PCR Assay Based on the gyr B Gene for Rapid Identification of Acinetobacter baumannii‐calcoaceticus Complex at Specie Level

Background The genus Acinetobacter sp. comprises more than 50 species, and four are closely related and difficult to be distinguished by either phenotypic or genotypic methods: the Acinetobacter calcoaceticus‐baumannii complex (ABC). The correct identification at species level is necessary mainly due to the epidemiological aspects. Methods We evaluated a multiplex PCR for gyr B gene to identify the species of the ABC using the sequencing of the ITS 16S‐23S fragment as a gold standard.
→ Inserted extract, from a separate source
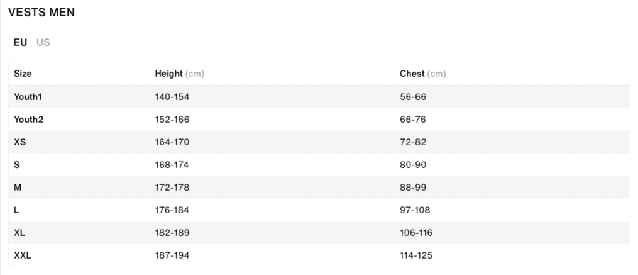Select the EU size tab

pyautogui.click(x=20, y=42)
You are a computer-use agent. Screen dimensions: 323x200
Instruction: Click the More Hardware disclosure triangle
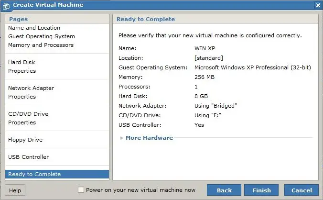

Isolates identified as Acinetobacter calcoaceticus‐baumannii from three hospitals at southern Brazil in 2011 were included in this study. Results A total of 117 isolates were obtained and 106 (90.6%) were confirmed as A. baumannii , 6 (5.1%) as A. nosocomialis and 4 (3.4%) as A. pittii by PCR for gyr B gene. Only one isolate did not present a product of the PCR for the gyr B gene; this isolate was identified as Acinetobacter genospecie 10 by sequencing of ITS. We also noted that the non‐ A . baumannii isolates were recovered from respiratory tract (8/72.7%), blood (2/18.2%) and urine (1/9.1%), suggesting that these species can cause serious infection. Conclusion These findings evidenced that the multiplex PCR of the gyr B is a feasible and simple method to identify isolates of the ABC at the species level.